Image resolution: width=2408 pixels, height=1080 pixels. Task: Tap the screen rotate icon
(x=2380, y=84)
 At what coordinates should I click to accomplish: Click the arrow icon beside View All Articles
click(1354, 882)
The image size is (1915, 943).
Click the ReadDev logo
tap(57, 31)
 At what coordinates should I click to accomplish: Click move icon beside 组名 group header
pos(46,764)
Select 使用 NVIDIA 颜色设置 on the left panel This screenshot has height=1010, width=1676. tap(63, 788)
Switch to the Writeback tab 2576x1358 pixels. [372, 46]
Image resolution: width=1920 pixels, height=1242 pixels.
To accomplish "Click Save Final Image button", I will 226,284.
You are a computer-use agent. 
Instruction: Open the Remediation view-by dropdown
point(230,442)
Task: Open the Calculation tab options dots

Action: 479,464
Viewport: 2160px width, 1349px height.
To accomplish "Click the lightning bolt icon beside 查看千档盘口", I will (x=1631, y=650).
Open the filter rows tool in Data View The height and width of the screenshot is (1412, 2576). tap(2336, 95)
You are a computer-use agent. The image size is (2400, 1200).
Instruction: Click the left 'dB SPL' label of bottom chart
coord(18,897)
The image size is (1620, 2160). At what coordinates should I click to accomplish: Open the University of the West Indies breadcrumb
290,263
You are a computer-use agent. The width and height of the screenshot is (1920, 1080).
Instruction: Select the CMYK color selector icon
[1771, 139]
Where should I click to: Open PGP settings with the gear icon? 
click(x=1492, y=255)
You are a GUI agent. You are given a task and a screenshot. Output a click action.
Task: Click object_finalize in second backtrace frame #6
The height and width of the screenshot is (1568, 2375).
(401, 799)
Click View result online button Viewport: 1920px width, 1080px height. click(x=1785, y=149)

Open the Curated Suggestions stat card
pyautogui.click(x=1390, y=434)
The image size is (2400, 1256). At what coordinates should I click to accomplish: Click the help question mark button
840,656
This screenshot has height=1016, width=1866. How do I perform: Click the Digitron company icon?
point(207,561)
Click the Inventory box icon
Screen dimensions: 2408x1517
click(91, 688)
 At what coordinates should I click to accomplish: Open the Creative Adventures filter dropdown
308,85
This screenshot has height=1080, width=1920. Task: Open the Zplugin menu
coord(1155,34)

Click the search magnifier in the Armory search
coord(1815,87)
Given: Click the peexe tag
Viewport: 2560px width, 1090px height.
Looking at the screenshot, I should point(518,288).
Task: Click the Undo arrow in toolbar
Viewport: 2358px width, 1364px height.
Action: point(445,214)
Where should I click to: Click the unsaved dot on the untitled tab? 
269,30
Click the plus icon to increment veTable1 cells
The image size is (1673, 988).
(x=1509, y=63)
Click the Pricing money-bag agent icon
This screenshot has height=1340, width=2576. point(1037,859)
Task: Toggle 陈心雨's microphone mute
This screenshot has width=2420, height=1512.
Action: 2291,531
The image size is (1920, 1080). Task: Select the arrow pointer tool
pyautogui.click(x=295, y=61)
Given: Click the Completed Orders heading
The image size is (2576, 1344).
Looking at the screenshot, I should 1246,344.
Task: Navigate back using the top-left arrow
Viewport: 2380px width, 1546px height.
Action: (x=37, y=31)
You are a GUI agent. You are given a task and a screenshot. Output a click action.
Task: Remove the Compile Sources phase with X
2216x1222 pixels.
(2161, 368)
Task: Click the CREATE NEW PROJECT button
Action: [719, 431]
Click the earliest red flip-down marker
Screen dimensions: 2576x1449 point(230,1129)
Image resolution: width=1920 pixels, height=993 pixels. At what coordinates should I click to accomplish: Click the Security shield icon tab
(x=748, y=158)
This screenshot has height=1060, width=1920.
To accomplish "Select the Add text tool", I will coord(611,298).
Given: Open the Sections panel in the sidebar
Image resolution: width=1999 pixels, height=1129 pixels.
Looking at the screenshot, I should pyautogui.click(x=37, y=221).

____________

EXERCISE:
Return only the stretch of the material above from the line holding "Instruction: Open the" through the line holding "You are a computer-use agent. The image", copied exactly.

ANSWER TO THE EXERCISE:
Instruction: Open the Remediation view-by dropdown
point(230,442)
Task: Open the Calculation tab options dots

Action: 479,464
Viewport: 2160px width, 1349px height.
To accomplish "Click the lightning bolt icon beside 查看千档盘口", I will (x=1631, y=650).
Open the filter rows tool in Data View The height and width of the screenshot is (1412, 2576). tap(2336, 95)
You are a computer-use agent. The image size is (2400, 1200).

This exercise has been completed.